What is needed: Can you copy out the records below, substituting "frame size" for each "image size" and leaving everything else unchanged?

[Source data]
/---

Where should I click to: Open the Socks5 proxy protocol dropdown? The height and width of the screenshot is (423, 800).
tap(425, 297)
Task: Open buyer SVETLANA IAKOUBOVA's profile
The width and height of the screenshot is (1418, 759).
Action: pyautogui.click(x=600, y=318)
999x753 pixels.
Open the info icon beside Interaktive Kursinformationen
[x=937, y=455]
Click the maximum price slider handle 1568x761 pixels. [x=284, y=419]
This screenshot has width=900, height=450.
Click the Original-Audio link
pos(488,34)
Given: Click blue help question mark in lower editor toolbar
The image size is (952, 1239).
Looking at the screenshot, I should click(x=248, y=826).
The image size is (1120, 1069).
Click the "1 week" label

\---

Answer to this task:
Where should I click to: Open the Socks5 proxy protocol dropdown? The height and width of the screenshot is (423, 800).
tap(425, 297)
Task: Open buyer SVETLANA IAKOUBOVA's profile
The width and height of the screenshot is (1418, 759).
Action: pyautogui.click(x=600, y=318)
999x753 pixels.
Open the info icon beside Interaktive Kursinformationen
[x=937, y=455]
Click the maximum price slider handle 1568x761 pixels. [x=284, y=419]
This screenshot has width=900, height=450.
Click the Original-Audio link
pos(488,34)
Given: Click blue help question mark in lower editor toolbar
The frame size is (952, 1239).
Looking at the screenshot, I should click(x=248, y=826).
The frame size is (1120, 1069).
Click the "1 week" label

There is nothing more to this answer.